Se é verdade que o significado mais óbvio da frase de Lincoln – o de que é preferível uma democracia a um regime autoritário e belicista – só será evidente para os 80% que votaram em partidos democratas, também é verdade que a imagética da mesma nos diz mais sobre o nosso sistema.
Nas diversas declarações que o líder do Chega fez, durante o dia de ontem, repetiu diversas vezes a frase “Não podemos ignorar a vontade de 1M de portugueses”. Ora, importa deixar nota de que, embora vivamos numa democracia parlamentar, representativa, esta mesma representação é apenas delegada. Quer isto dizer que, na realidade, a representação dos eleitores se esgota no exato momento em que a cruz está terminada, o boletim dobrado e inserido na urna.

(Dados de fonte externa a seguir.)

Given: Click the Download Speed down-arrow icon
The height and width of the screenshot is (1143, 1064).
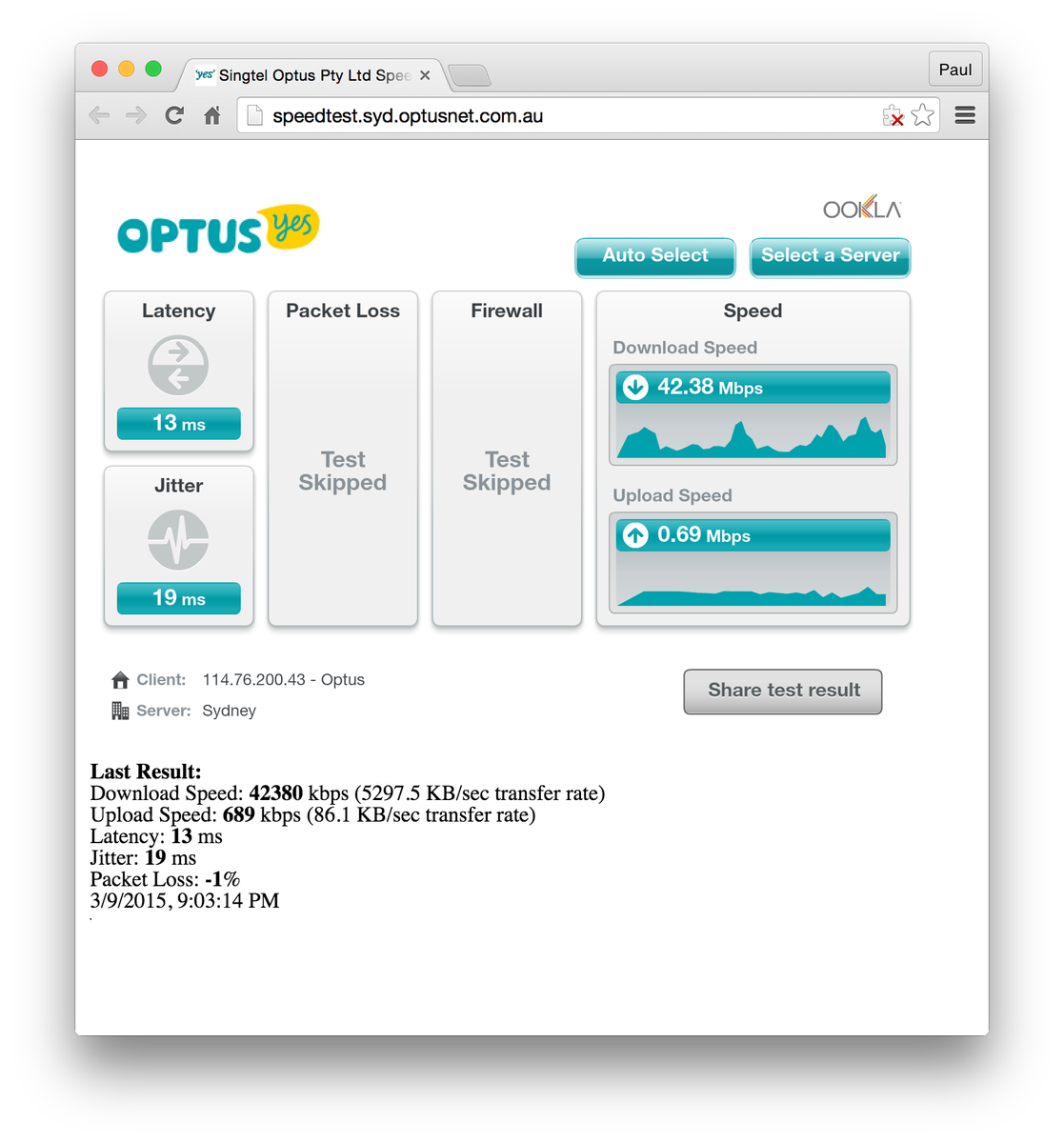Looking at the screenshot, I should pos(634,387).
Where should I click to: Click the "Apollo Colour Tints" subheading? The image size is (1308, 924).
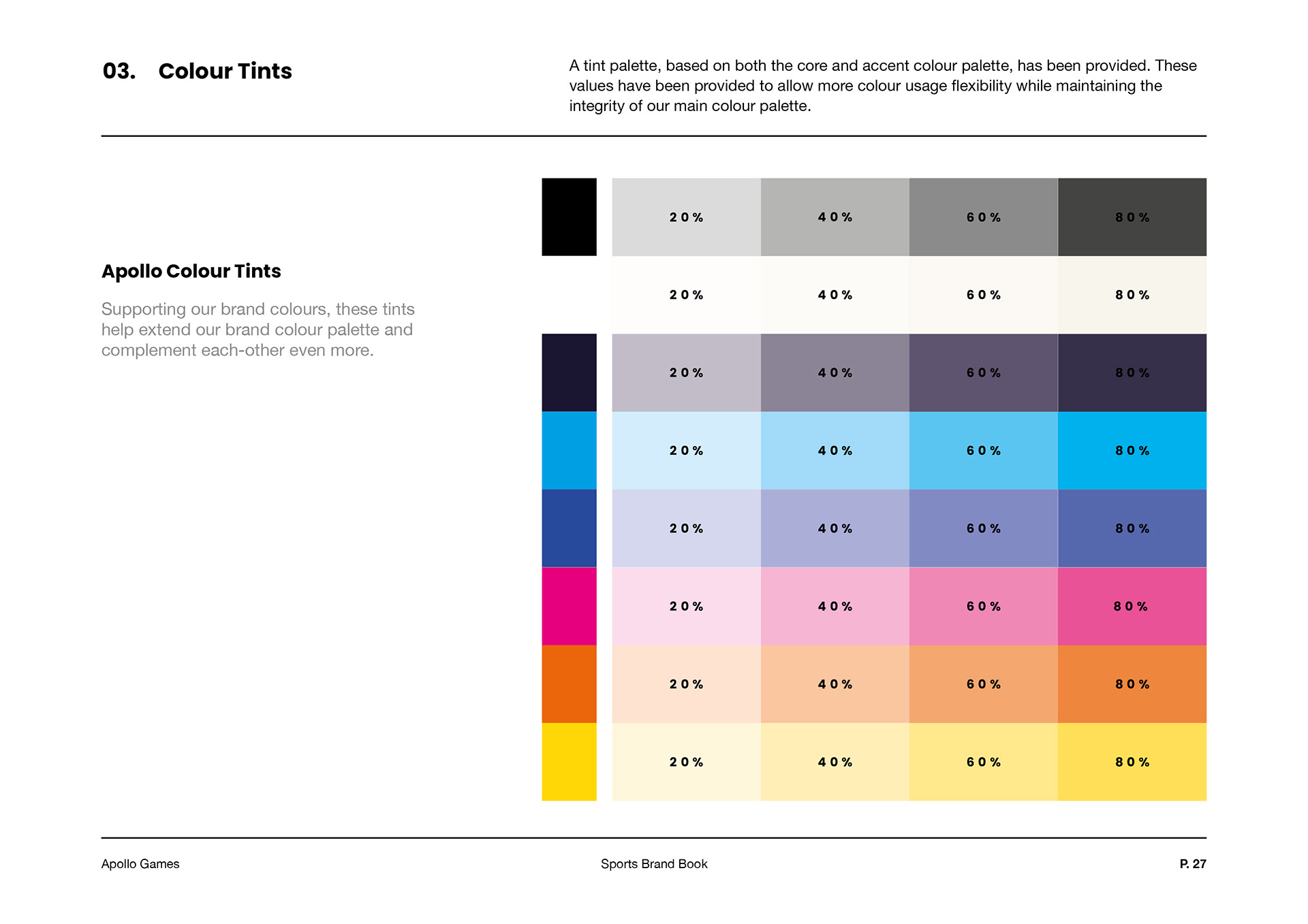tap(191, 271)
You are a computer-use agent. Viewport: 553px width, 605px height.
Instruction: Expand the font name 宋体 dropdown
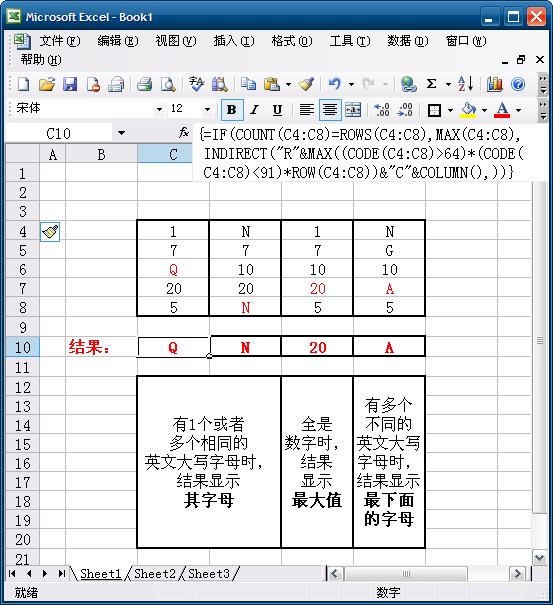pyautogui.click(x=159, y=110)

Tecnicidades à parte, o voto de 1M de portugueses foi, efetivamente, mas forte do que uma espingarda. A força dada a 50 deputados que, por sua vez, utilizaram o seu direito de voto para bloquear o bom funcionamento da instituição mais importante da nossa democracia é potencialmente demolidora. Pior, o que se viu ontem foi um rasgo de uma partidocracia mais preocupada em reagir a quente de acordo com os seus interesses do que em fazer avançar uma legislatura que, por si só, já seria frágil.

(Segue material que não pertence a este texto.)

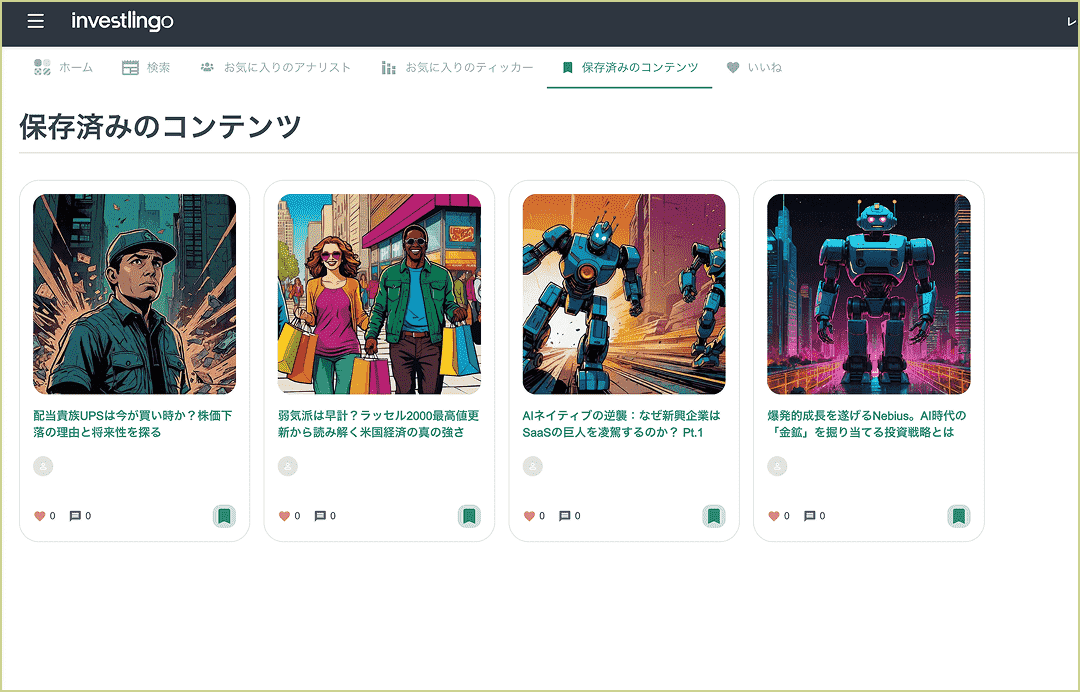Click the author avatar on the SaaS article card

click(x=532, y=466)
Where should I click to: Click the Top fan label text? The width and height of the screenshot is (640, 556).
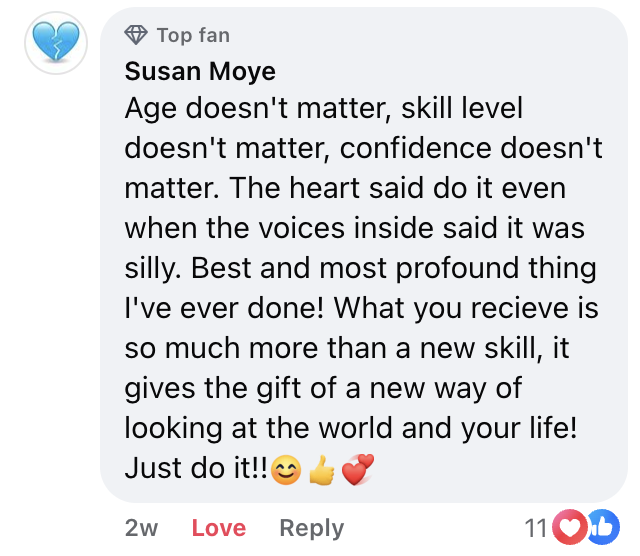click(x=193, y=35)
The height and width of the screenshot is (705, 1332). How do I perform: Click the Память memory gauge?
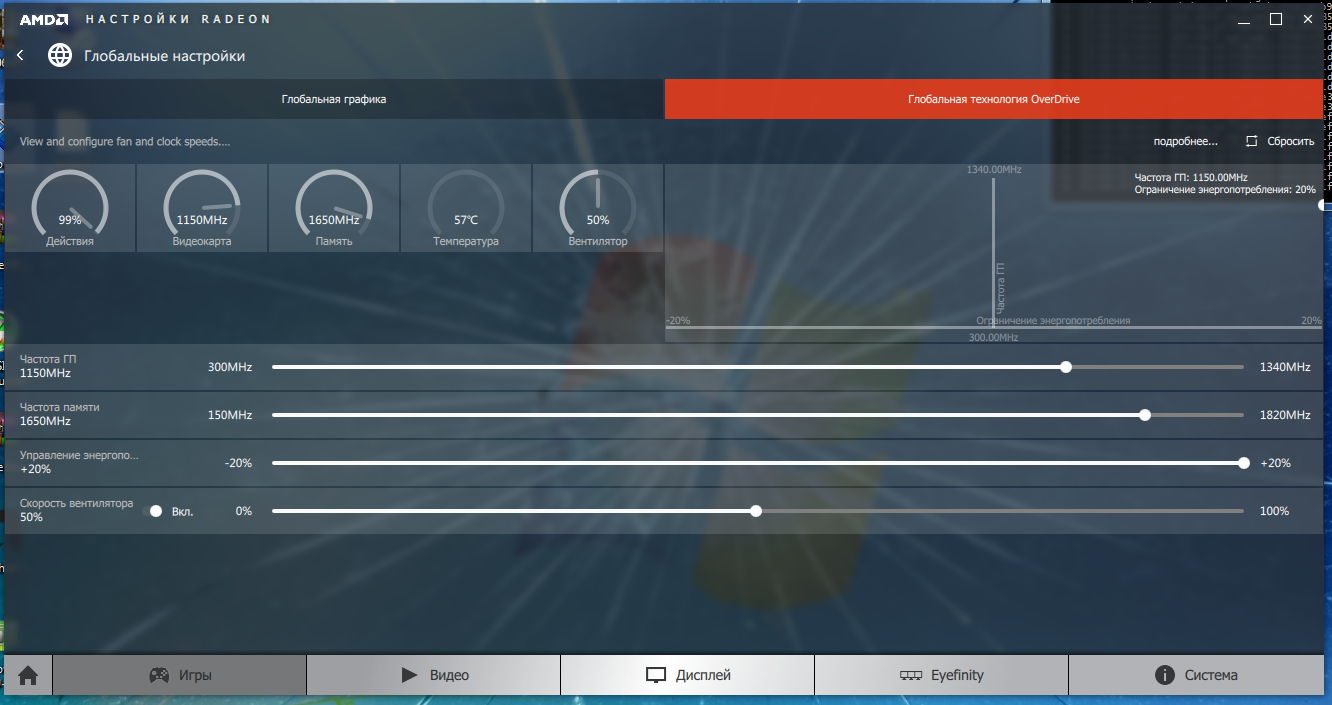point(334,208)
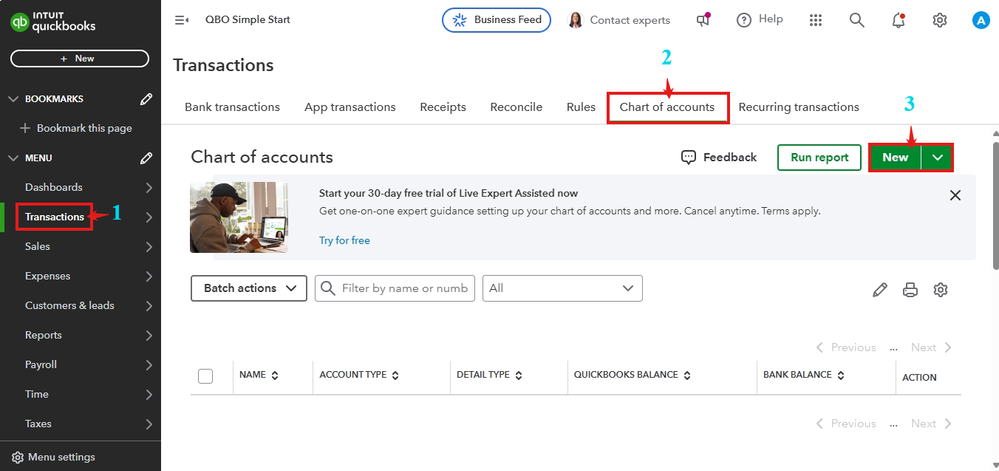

Por outro lado, seria prudente que os partidos que não se revêm nesta paralisação – leia-se, os partidos do espectro democrático – se comportassem como aquilo que devem ser, partidos sérios. Porque não votaram – sim, utilizo o plural porque, em situações normais, os deputados não deveriam ter disciplina de voto nesta situação – os deputados do Partido Socialista a favor de José Pedro Aguiar-Branco? Porque não deixou, o PSD, espaço à eleição de um candidato da esquerda, após o seu ter falhado a eleição? Acima de tudo, porque é que continuavam, às 23h00 os deputados a ver o WhatsApp para saber em quem votar, em vez de agirem como devem e votarem em quem acham que será o mais bem qualificado para exercer a posição de 2ª figura do Estado?
Os líderes partidários digladiar-se-ão sobre alianças – “O PS aliou-se ao Chega!”, “O PSD aliou-se à Direita radical” – enquanto nós, os eleitores, vemos de fora aqueles que foram eleitos para resolver os nossos problemas na Saúde, na Habitação, na Economia, no Ambiente e em todas as outras áreas de governação, sem conseguir ultrapassar um ato administrativo. Enquanto uns esgrimam insultos vazios, nas suas poltronas de coro, o mundo real segue cá fora, à espera que a espingarda que lhes passámos seja usada como recipiente para a flor vermelha e não para disparar contra a República. Neste tiroteio, somos nós que somos apanhados no fogo cruzado, proveniente das trincheiras que, lentamente, fomos cavando.